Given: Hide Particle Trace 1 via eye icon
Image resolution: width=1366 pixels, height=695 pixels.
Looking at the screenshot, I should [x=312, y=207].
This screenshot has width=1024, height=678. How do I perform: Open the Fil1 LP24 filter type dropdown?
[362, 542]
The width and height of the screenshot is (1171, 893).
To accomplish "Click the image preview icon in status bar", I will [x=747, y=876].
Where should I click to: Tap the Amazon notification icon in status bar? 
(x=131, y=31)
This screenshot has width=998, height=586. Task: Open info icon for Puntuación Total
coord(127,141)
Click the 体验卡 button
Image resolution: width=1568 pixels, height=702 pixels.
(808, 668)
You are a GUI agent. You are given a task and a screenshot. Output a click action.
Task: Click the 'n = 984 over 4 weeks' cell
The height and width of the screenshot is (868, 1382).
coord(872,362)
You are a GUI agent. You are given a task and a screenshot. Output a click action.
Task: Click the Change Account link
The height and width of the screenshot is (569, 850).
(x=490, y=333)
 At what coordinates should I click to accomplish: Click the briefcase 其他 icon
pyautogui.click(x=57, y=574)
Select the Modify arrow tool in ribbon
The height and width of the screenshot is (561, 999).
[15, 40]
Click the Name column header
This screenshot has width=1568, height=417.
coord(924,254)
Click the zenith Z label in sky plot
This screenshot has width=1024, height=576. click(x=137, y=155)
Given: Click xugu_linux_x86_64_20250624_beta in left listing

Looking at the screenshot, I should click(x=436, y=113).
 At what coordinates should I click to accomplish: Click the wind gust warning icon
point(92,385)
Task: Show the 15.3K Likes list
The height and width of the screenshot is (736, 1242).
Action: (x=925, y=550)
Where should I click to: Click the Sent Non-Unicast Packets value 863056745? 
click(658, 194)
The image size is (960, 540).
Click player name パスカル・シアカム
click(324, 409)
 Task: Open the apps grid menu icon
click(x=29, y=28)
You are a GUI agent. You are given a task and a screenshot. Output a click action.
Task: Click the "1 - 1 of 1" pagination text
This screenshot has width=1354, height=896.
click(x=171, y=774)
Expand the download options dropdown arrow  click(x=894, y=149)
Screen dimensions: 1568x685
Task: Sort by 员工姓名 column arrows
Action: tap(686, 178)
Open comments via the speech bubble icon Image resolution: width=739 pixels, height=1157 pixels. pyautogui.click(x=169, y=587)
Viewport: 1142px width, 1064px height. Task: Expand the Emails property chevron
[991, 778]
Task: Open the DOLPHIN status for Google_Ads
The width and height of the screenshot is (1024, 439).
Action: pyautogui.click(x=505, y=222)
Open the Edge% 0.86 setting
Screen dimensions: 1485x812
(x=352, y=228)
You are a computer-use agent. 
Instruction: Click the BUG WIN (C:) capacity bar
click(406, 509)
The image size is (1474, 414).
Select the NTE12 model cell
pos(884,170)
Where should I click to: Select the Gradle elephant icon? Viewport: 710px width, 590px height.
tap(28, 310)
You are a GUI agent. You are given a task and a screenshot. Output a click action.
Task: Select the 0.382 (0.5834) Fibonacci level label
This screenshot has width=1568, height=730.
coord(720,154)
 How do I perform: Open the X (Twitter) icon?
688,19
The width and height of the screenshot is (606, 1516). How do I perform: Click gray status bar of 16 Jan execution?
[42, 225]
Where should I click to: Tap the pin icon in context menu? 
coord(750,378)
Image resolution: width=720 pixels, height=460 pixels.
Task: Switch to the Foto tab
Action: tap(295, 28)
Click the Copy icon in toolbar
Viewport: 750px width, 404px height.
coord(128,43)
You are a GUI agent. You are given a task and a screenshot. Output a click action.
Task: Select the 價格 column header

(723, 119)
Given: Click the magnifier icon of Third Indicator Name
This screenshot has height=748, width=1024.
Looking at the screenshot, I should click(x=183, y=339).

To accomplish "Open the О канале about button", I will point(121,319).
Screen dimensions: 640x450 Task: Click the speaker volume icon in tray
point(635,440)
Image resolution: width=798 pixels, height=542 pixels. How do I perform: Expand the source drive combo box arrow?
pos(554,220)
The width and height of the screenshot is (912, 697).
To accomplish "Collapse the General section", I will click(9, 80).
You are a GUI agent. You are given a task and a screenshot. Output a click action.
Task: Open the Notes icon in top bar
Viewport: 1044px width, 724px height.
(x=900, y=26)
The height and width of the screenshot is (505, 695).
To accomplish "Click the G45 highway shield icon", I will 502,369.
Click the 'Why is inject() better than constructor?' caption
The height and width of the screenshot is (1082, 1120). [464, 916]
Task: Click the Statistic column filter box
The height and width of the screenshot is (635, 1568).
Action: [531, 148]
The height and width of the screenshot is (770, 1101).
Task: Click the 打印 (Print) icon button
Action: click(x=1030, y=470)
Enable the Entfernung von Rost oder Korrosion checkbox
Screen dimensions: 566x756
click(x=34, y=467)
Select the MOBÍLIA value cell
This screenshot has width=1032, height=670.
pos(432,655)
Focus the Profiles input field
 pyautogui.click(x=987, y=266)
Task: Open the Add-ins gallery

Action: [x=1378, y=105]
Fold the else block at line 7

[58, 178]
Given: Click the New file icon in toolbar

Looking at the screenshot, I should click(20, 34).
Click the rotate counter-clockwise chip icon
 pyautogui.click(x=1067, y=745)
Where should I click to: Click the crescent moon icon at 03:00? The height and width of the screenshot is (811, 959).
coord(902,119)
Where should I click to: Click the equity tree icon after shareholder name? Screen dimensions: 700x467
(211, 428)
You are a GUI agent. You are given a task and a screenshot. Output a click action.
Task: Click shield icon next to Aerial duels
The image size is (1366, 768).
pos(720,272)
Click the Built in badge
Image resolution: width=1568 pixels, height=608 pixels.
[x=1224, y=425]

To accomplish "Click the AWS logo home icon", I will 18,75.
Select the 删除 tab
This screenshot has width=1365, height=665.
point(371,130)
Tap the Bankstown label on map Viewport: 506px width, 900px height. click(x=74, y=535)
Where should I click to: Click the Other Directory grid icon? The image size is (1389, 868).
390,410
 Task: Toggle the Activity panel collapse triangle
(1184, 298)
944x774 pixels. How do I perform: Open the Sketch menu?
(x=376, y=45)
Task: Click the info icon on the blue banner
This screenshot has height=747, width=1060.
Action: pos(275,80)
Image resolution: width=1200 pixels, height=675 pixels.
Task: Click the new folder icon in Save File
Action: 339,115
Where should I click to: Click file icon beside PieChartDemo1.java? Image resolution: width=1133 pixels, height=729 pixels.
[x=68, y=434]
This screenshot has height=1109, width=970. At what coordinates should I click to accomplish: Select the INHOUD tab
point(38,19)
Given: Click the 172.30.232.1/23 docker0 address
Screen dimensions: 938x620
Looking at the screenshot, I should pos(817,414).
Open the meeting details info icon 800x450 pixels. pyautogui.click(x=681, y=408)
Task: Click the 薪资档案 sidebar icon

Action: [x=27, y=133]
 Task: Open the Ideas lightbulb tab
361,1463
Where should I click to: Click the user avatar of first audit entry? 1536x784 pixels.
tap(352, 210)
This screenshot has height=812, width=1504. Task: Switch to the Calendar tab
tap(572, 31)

**EXERCISE OBJECTIVE**
What you return must be the entries, given again word for word.

**OUTPUT FOR THIS TASK**
Given: Hide Particle Trace 1 via eye icon
Image resolution: width=1366 pixels, height=695 pixels.
Looking at the screenshot, I should [x=312, y=207].
This screenshot has width=1024, height=678. How do I perform: Open the Fil1 LP24 filter type dropdown?
[362, 542]
The width and height of the screenshot is (1171, 893).
To accomplish "Click the image preview icon in status bar", I will [x=747, y=876].
Where should I click to: Tap the Amazon notification icon in status bar? 
(x=131, y=31)
This screenshot has width=998, height=586. Task: Open info icon for Puntuación Total
coord(127,141)
Click the 体验卡 button
Image resolution: width=1568 pixels, height=702 pixels.
(808, 668)
You are a GUI agent. You are given a task and a screenshot. Output a click action.
Task: Click the 'n = 984 over 4 weeks' cell
The height and width of the screenshot is (868, 1382).
coord(872,362)
You are a GUI agent. You are given a task and a screenshot. Output a click action.
Task: Click the Change Account link
The height and width of the screenshot is (569, 850).
(x=490, y=333)
 At what coordinates should I click to accomplish: Click the briefcase 其他 icon
pyautogui.click(x=57, y=574)
Select the Modify arrow tool in ribbon
The height and width of the screenshot is (561, 999).
[15, 40]
Click the Name column header
This screenshot has width=1568, height=417.
coord(924,254)
Click the zenith Z label in sky plot
This screenshot has width=1024, height=576. click(x=137, y=155)
Given: Click xugu_linux_x86_64_20250624_beta in left listing

Looking at the screenshot, I should click(x=436, y=113).
 At what coordinates should I click to accomplish: Click the wind gust warning icon
point(92,385)
Task: Show the 15.3K Likes list
The height and width of the screenshot is (736, 1242).
Action: (x=925, y=550)
Where should I click to: Click the Sent Non-Unicast Packets value 863056745? 
click(658, 194)
The image size is (960, 540).
Click player name パスカル・シアカム
click(324, 409)
 Task: Open the apps grid menu icon
click(x=29, y=28)
You are a GUI agent. You are given a task and a screenshot. Output a click action.
Task: Click the "1 - 1 of 1" pagination text
This screenshot has width=1354, height=896.
click(x=171, y=774)
Expand the download options dropdown arrow  click(x=894, y=149)
Screen dimensions: 1568x685
Task: Sort by 员工姓名 column arrows
Action: tap(686, 178)
Open comments via the speech bubble icon Image resolution: width=739 pixels, height=1157 pixels. pyautogui.click(x=169, y=587)
Viewport: 1142px width, 1064px height. Task: Expand the Emails property chevron
[991, 778]
Task: Open the DOLPHIN status for Google_Ads
The width and height of the screenshot is (1024, 439).
Action: pyautogui.click(x=505, y=222)
Open the Edge% 0.86 setting
Screen dimensions: 1485x812
(x=352, y=228)
You are a computer-use agent. 
Instruction: Click the BUG WIN (C:) capacity bar
click(406, 509)
The image size is (1474, 414).
Select the NTE12 model cell
pos(884,170)
Where should I click to: Select the Gradle elephant icon? Viewport: 710px width, 590px height.
tap(28, 310)
You are a GUI agent. You are given a task and a screenshot. Output a click action.
Task: Select the 0.382 (0.5834) Fibonacci level label
This screenshot has width=1568, height=730.
coord(720,154)
 How do I perform: Open the X (Twitter) icon?
688,19
The width and height of the screenshot is (606, 1516). How do I perform: Click gray status bar of 16 Jan execution?
[42, 225]
Where should I click to: Tap the pin icon in context menu? 
coord(750,378)
Image resolution: width=720 pixels, height=460 pixels.
Task: Switch to the Foto tab
Action: tap(295, 28)
Click the Copy icon in toolbar
Viewport: 750px width, 404px height.
coord(128,43)
You are a GUI agent. You are given a task and a screenshot. Output a click action.
Task: Select the 價格 column header

(723, 119)
Given: Click the magnifier icon of Third Indicator Name
This screenshot has height=748, width=1024.
Looking at the screenshot, I should click(x=183, y=339).

To accomplish "Open the О канале about button", I will point(121,319).
Screen dimensions: 640x450 Task: Click the speaker volume icon in tray
point(635,440)
Image resolution: width=798 pixels, height=542 pixels. How do I perform: Expand the source drive combo box arrow?
pos(554,220)
The width and height of the screenshot is (912, 697).
To accomplish "Collapse the General section", I will click(9, 80).
You are a GUI agent. You are given a task and a screenshot. Output a click action.
Task: Open the Notes icon in top bar
Viewport: 1044px width, 724px height.
(x=900, y=26)
The height and width of the screenshot is (505, 695).
To accomplish "Click the G45 highway shield icon", I will 502,369.
Click the 'Why is inject() better than constructor?' caption
The height and width of the screenshot is (1082, 1120). [464, 916]
Task: Click the Statistic column filter box
The height and width of the screenshot is (635, 1568).
Action: [531, 148]
The height and width of the screenshot is (770, 1101).
Task: Click the 打印 (Print) icon button
Action: click(x=1030, y=470)
Enable the Entfernung von Rost oder Korrosion checkbox
Screen dimensions: 566x756
click(x=34, y=467)
Select the MOBÍLIA value cell
This screenshot has width=1032, height=670.
pos(432,655)
Focus the Profiles input field
 pyautogui.click(x=987, y=266)
Task: Open the Add-ins gallery

Action: [x=1378, y=105]
Fold the else block at line 7

[58, 178]
Given: Click the New file icon in toolbar

Looking at the screenshot, I should click(20, 34).
Click the rotate counter-clockwise chip icon
 pyautogui.click(x=1067, y=745)
Where should I click to: Click the crescent moon icon at 03:00? The height and width of the screenshot is (811, 959).
coord(902,119)
Where should I click to: Click the equity tree icon after shareholder name? Screen dimensions: 700x467
(211, 428)
You are a GUI agent. You are given a task and a screenshot. Output a click action.
Task: Click shield icon next to Aerial duels
The image size is (1366, 768).
pos(720,272)
Click the Built in badge
Image resolution: width=1568 pixels, height=608 pixels.
[x=1224, y=425]

To accomplish "Click the AWS logo home icon", I will 18,75.
Select the 删除 tab
This screenshot has width=1365, height=665.
point(371,130)
Tap the Bankstown label on map Viewport: 506px width, 900px height. click(x=74, y=535)
Where should I click to: Click the Other Directory grid icon? The image size is (1389, 868).
390,410
 Task: Toggle the Activity panel collapse triangle
(1184, 298)
944x774 pixels. How do I perform: Open the Sketch menu?
(x=376, y=45)
Task: Click the info icon on the blue banner
This screenshot has height=747, width=1060.
Action: pos(275,80)
Image resolution: width=1200 pixels, height=675 pixels.
Task: Click the new folder icon in Save File
Action: 339,115
Where should I click to: Click file icon beside PieChartDemo1.java? Image resolution: width=1133 pixels, height=729 pixels.
[x=68, y=434]
This screenshot has height=1109, width=970. At what coordinates should I click to accomplish: Select the INHOUD tab
point(38,19)
Given: Click the 172.30.232.1/23 docker0 address
Screen dimensions: 938x620
Looking at the screenshot, I should pos(817,414).
Open the meeting details info icon 800x450 pixels. pyautogui.click(x=681, y=408)
Task: Click the 薪资档案 sidebar icon

Action: [x=27, y=133]
 Task: Open the Ideas lightbulb tab
361,1463
Where should I click to: Click the user avatar of first audit entry? 1536x784 pixels.
tap(352, 210)
This screenshot has height=812, width=1504. Task: Switch to the Calendar tab
tap(572, 31)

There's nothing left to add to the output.